• **Tasks**:
a: In the passage on the trade deal below, what will expedited customs procedures for TPP members ensure?
b: Reproduce the passage on the trade deal word for word, starting at "The deal opens" and ending at "on the global economy.".

• **Document**:
################

The deal opens up trade and promotes regional integration among 12 countries that collectively produce almost half of the world’s products and services. This can have a huge impact on the global economy.

The goals of the deal are to promote economic growth; support the creation and retention of jobs; enhance innovation, productivity and competitiveness; raise living standards; reduce poverty; and promote transparency, good governance, and enhanced labor and environmental protections.  Geopolitical reasons of establishing a strong partnership in Asia to challenge China’s stronghold in the region is also certainly a motivating factor.

Key Features Of The Deal

  1. Comprehensive market access. The TPP eliminates or reduces tariff and non-tariff barriers across substantially all trade in goods and services, to create new opportunities and benefits for businesses, workers, and consumers.
  2. Regional approach to commitments. The TPP facilitates the development of production and supply chains, and seamless trade, enhancing efficiency and supporting the goal of creating and supporting jobs, raising living standards, enhancing conservation efforts, and facilitating cross-border integration, as well as opening domestic markets.
  3. Addressing new trade challenges. The TPP promotes innovation, productivity, and competitiveness by addressing new issues, including the development of the digital economy, and the role of state-owned enterprises in the global economy.
  4. Inclusive trade. The TPP includes commitments to help small- and medium-sized businesses understand the Agreement and take advantage of its opportunities.  It also includes commitments on trade capacity building, to ensure that all Parties are able to meet the commitments in the Agreement and take full advantage of its benefits.
  5. Platform for regional integration. The TPP is intended as a platform for regional economic integration and designed to include additional economies across the Asia-Pacific region.

What Does the Deal Mean for US Businesses?

  1. The deal reduces tariffs for American products traded in the TPP region and, therefore, opens up the TPP region for American products. It also makes it cheaper for American companies to purchase products from the TPP region.
  2. Expedited customs procedures for TPP members will ensure faster and easier shipment.
  3. More transparent, non-discriminatory rules for technical regulations will mean easier compliance with trade regulations for US companies.
  4. Investment in TPP countries will become easier and more transparent.
  5. E-commerce companies doing business in the TPP region will encounter fewer restrictions.

################

• **Collected data**:
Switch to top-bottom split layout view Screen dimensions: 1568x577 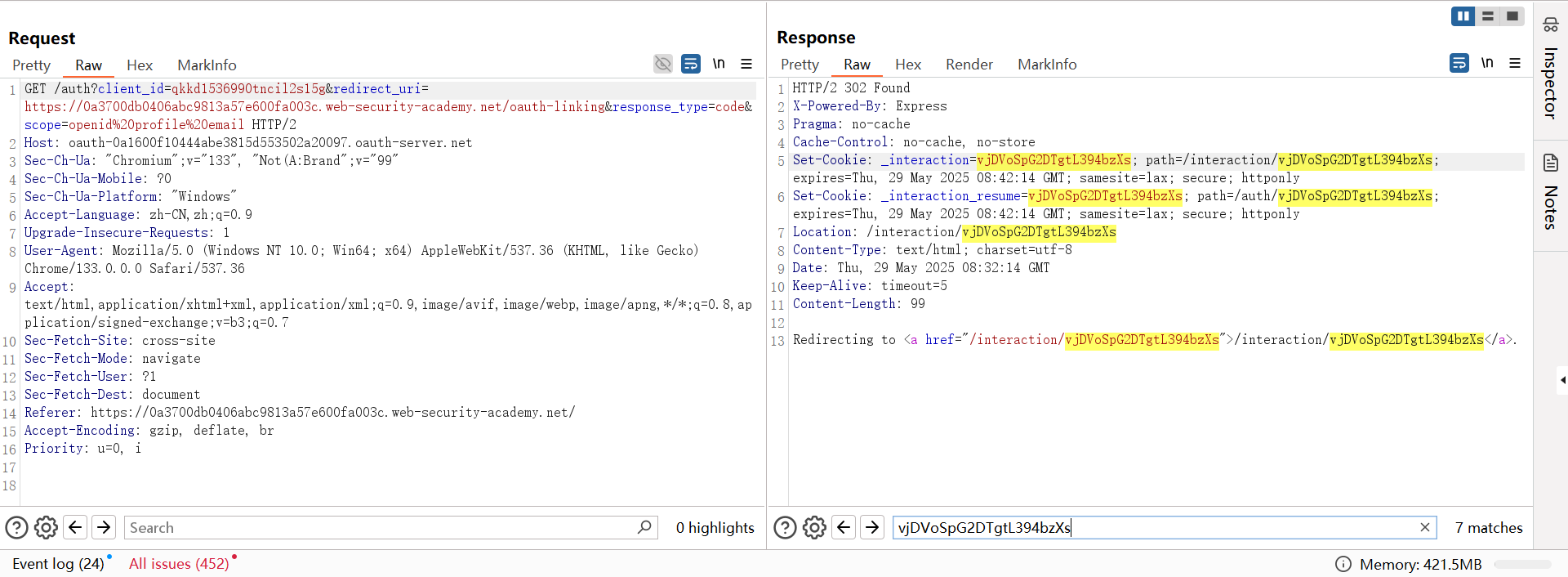pyautogui.click(x=1488, y=16)
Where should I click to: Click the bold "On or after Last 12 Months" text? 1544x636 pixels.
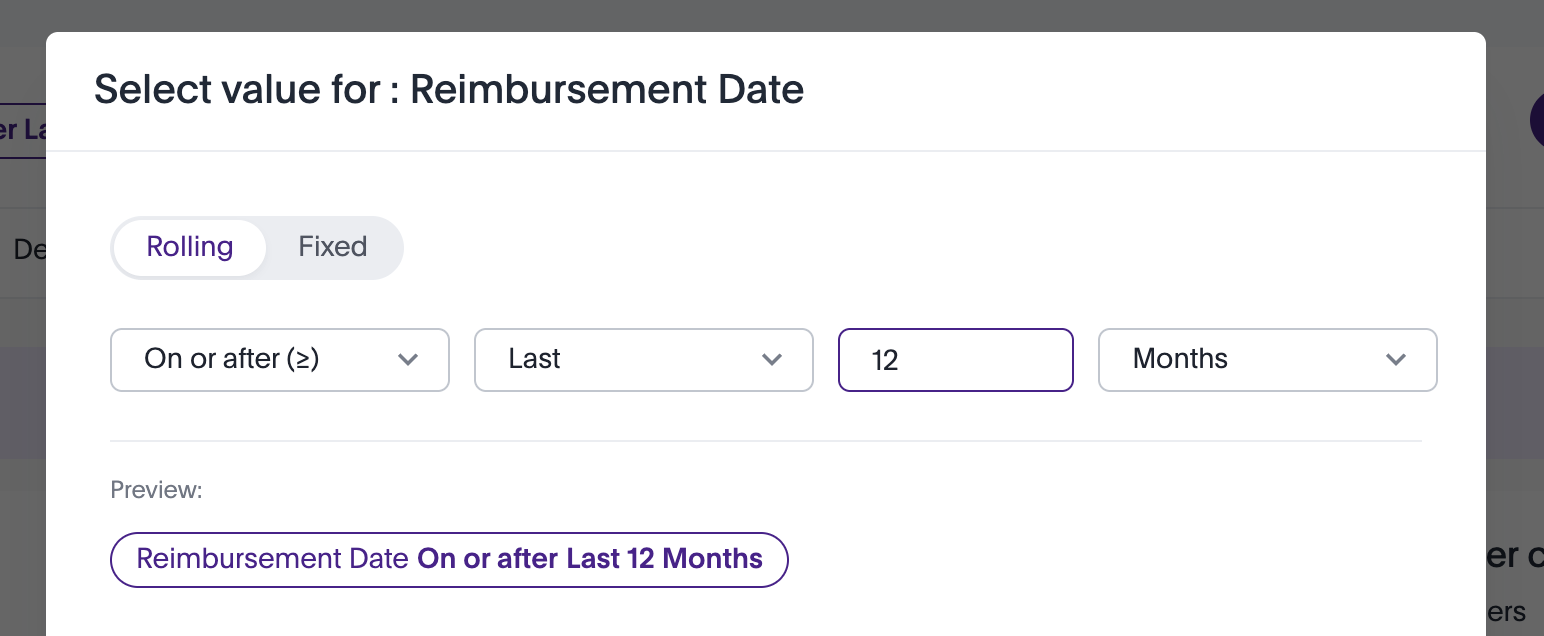590,559

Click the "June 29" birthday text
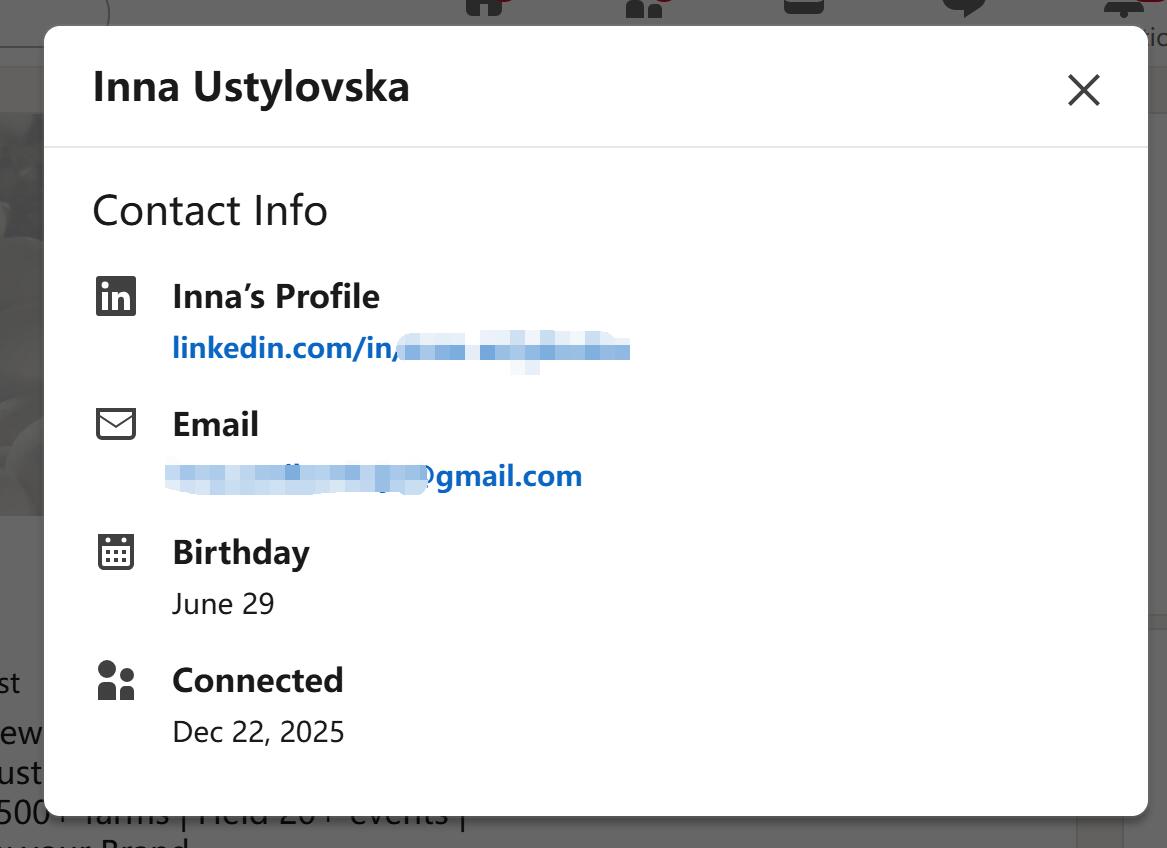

################

• **Solutions to the problems**:
a: Faster and easier shipment.

b:
The deal opens up trade and promotes regional integration among 12 countries that collectively produce almost half of the world’s products and services. This can have a huge impact on the global economy.